### Exercise instructions
Transcribe the entries below without alteration.
Data provided Start Marker
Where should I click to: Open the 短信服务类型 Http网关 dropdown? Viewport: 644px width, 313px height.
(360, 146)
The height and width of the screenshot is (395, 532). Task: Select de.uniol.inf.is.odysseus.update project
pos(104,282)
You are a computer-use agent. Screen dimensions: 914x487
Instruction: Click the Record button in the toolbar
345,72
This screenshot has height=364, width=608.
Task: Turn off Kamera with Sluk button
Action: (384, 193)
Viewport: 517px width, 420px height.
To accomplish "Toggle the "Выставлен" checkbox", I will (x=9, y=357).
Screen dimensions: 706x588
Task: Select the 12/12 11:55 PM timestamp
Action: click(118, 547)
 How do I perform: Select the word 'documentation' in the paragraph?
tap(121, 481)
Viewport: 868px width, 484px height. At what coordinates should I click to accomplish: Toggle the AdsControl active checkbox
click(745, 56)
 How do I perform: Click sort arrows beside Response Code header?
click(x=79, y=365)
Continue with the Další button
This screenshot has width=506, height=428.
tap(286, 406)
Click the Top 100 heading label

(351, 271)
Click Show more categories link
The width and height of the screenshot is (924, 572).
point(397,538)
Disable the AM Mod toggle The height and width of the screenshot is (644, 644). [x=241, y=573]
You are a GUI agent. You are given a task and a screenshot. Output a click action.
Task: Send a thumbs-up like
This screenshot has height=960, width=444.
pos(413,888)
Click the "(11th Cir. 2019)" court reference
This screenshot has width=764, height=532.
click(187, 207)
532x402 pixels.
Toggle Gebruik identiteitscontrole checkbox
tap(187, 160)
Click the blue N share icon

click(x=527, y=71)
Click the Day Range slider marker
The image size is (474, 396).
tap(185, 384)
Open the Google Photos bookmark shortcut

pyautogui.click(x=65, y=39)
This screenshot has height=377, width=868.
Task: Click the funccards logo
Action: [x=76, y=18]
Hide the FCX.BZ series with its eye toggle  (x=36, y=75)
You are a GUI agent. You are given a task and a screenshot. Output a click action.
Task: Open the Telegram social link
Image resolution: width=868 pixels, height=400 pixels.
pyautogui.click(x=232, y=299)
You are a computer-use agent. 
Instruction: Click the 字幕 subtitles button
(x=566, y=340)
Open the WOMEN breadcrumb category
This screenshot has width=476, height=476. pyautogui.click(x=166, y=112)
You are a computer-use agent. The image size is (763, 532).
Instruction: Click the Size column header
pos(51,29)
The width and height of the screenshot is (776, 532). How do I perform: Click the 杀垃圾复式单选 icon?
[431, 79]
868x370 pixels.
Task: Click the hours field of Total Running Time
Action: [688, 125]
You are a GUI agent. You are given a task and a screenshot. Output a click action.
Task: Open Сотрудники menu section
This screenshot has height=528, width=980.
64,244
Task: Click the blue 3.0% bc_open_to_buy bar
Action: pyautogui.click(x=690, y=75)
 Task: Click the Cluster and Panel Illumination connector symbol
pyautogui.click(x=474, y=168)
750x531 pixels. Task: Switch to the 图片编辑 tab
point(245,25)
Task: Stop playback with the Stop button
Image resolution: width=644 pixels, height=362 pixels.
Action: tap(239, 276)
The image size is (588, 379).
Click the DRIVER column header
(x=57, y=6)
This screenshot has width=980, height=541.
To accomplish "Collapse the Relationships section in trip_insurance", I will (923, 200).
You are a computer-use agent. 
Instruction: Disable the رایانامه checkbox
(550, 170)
Data provided End Marker
### Result for this exercise
Where should I click to: Open the 短信服务类型 Http网关 dropdown? Viewport: 644px width, 313px height.
(360, 146)
The height and width of the screenshot is (395, 532). Task: Select de.uniol.inf.is.odysseus.update project
pos(104,282)
You are a computer-use agent. Screen dimensions: 914x487
Instruction: Click the Record button in the toolbar
345,72
This screenshot has height=364, width=608.
Task: Turn off Kamera with Sluk button
Action: (384, 193)
Viewport: 517px width, 420px height.
To accomplish "Toggle the "Выставлен" checkbox", I will (x=9, y=357).
Screen dimensions: 706x588
Task: Select the 12/12 11:55 PM timestamp
Action: click(118, 547)
 How do I perform: Select the word 'documentation' in the paragraph?
tap(121, 481)
Viewport: 868px width, 484px height. At what coordinates should I click to accomplish: Toggle the AdsControl active checkbox
click(745, 56)
 How do I perform: Click sort arrows beside Response Code header?
click(x=79, y=365)
Continue with the Další button
This screenshot has width=506, height=428.
tap(286, 406)
Click the Top 100 heading label

(351, 271)
Click Show more categories link
The width and height of the screenshot is (924, 572).
point(397,538)
Disable the AM Mod toggle The height and width of the screenshot is (644, 644). [x=241, y=573]
You are a GUI agent. You are given a task and a screenshot. Output a click action.
Task: Send a thumbs-up like
This screenshot has height=960, width=444.
pos(413,888)
Click the "(11th Cir. 2019)" court reference
This screenshot has width=764, height=532.
click(187, 207)
532x402 pixels.
Toggle Gebruik identiteitscontrole checkbox
tap(187, 160)
Click the blue N share icon

click(x=527, y=71)
Click the Day Range slider marker
The image size is (474, 396).
tap(185, 384)
Open the Google Photos bookmark shortcut

pyautogui.click(x=65, y=39)
This screenshot has height=377, width=868.
Task: Click the funccards logo
Action: [x=76, y=18]
Hide the FCX.BZ series with its eye toggle  (x=36, y=75)
You are a GUI agent. You are given a task and a screenshot. Output a click action.
Task: Open the Telegram social link
Image resolution: width=868 pixels, height=400 pixels.
pyautogui.click(x=232, y=299)
You are a computer-use agent. 
Instruction: Click the 字幕 subtitles button
(x=566, y=340)
Open the WOMEN breadcrumb category
This screenshot has width=476, height=476. pyautogui.click(x=166, y=112)
You are a computer-use agent. The image size is (763, 532).
Instruction: Click the Size column header
pos(51,29)
The width and height of the screenshot is (776, 532). How do I perform: Click the 杀垃圾复式单选 icon?
[431, 79]
868x370 pixels.
Task: Click the hours field of Total Running Time
Action: [688, 125]
You are a GUI agent. You are given a task and a screenshot. Output a click action.
Task: Open Сотрудники menu section
This screenshot has height=528, width=980.
64,244
Task: Click the blue 3.0% bc_open_to_buy bar
Action: pyautogui.click(x=690, y=75)
 Task: Click the Cluster and Panel Illumination connector symbol
pyautogui.click(x=474, y=168)
750x531 pixels. Task: Switch to the 图片编辑 tab
point(245,25)
Task: Stop playback with the Stop button
Image resolution: width=644 pixels, height=362 pixels.
Action: tap(239, 276)
The image size is (588, 379).
Click the DRIVER column header
(x=57, y=6)
This screenshot has width=980, height=541.
To accomplish "Collapse the Relationships section in trip_insurance", I will (923, 200).
You are a computer-use agent. 
Instruction: Disable the رایانامه checkbox
(550, 170)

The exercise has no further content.